United States District Court, S.D. Alabama, Southern Division

February 6, 2015

LORI BARTON, pro se, Plaintiff,
v.
PATRICK R. DONAHUE, ERIC HOLDER, LEANDER HARRIS, Defendants.

MEMORANDUM OPINION AND ORDER

CALLIE V. S. GRANADE, District Judge.

This matter is before the court on Defendants' motion for summary judgment (Doc. 31), Plaintiff's opposition (Doc. 33), Defendants' reply (Doc. 34), and Plaintiff's sur-reply (Doc. 35). For the reasons explained below, the court finds that Defendants' motion is due to be GRANTED.

FACTS

Plaintiff filed this action pro se on December 27, 2013, alleging that she was sexually harassed by her manager, Defendant Leander Harris, while she was employed as a letter carrier for the United States Postal Service ("the Agency"). (Docs. 1, 4). The Amended Complaint asserts that the sexual harassment started in 2007 and eventually led to her latest EEOC matter which is based on Plaintiff being "put off the clock" on December 9, 2011, while an investigation was conducted concerning mail delivered to a complex on Plaintiff's route. (Doc. 4, pp. 2-4). Plaintiff had been delivering mail to a housing project that had been closed for more than two months, in violation of Postal regulations. (Doc. 31-5, ΒΆΒΆ 3-9). On December 9, 2011, Plaintiff's supervisor discovered that Plaintiff had been delivering the mail to the closed housing project and Plaintiff was placed on off-duty status without pay at the close of business that day. (Doc. 31-5, p. 22).

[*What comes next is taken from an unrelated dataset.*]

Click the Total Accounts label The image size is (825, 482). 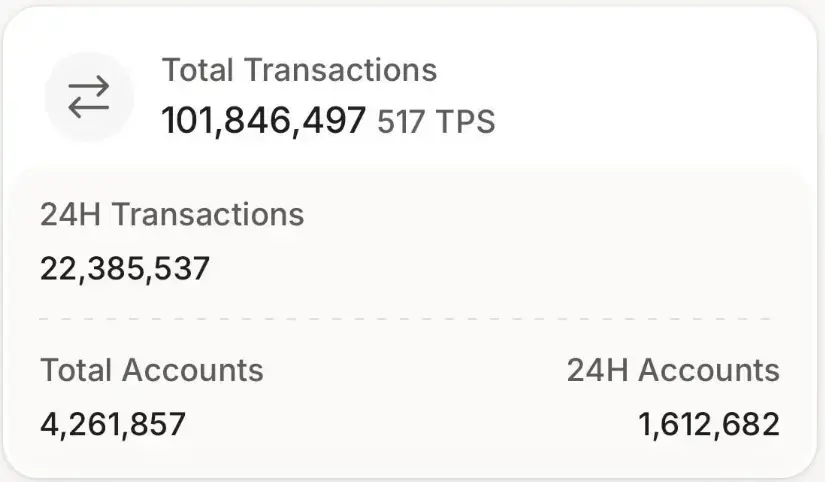152,370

Plaintiff initiated contact with the EEOC about her claim in March 2012 and filed a formal complaint on May 19, 2012. (Doc. 4, p. 9, Doc. 31-3, p. 70). On the complaint form the Plaintiff checked boxes for discrimination on the basis of sex and retaliation. (Doc. 33-3, p. 70). In the EEOC complaint she described the specific actions that resulted in her believing she was discriminated against as follows:

MGMT. GAVE FALSE STATEMENTS. THE ATTACKS ON ME ARE BECAUSE OF OTHER EEO'S FILED PREVIOUSLY ON LEANDER HARRIS. THESE ATTACKS ARE ON-GOING.

(Doc. 33-3, p. 70). By letter dated June 8, 2012, the EEOC acknowledged receipt of Plaintiff's formal complaint and stated that the investigation would include only the issue of discrimination based on retaliation. (Doc. 33-3, pp. 70-74). The letter also stated that if she did not agree with the defined accepted issues, she must provide a written response specifying the nature of her disagreement within seven calendar days of receipt of the letter. (Doc. 33-3, p. 72-74). The Administrative Law Judge found that Plaintiff did not establish a prima facie case of reprisal discrimination and that the Agency had articulated legitimate nondiscriminatory reasons for its actions which Plaintiff failed to show were a pretext. (Doc. 4, pp. 9-10). Plaintiff appealed the decision and the EEOC affirmed the decision. (Doc. 4. pp. 9-14). The Plaintiff attached a copy of the EEOC's decision to her original and amended complaint in this matter. (Docs. 1, 4). The EEOC noted in its decision that on appeal Plaintiff had attempted to raise a claim of sexual harassment, but that it was inappropriate for her to raise the claim for the first time on appeal. (Doc. 4, p. 13).[1]

At her deposition, Plaintiff testified that the last incident of sexual harassment was in 2008. (Doc. 31-1, p. 5). Plaintiff appears to be confused about her claims, as she apparently believes she has been subjected to other harassment "stemming from sexual harassment." (See Doc. 31-1, p. 5: "That's not sexual harassment. That's harassment stemming from sexual harassment. Because like I said, if I had had sex with him, I probably wouldn't have had no other problem." - The full context of these statements was not provided to the court.).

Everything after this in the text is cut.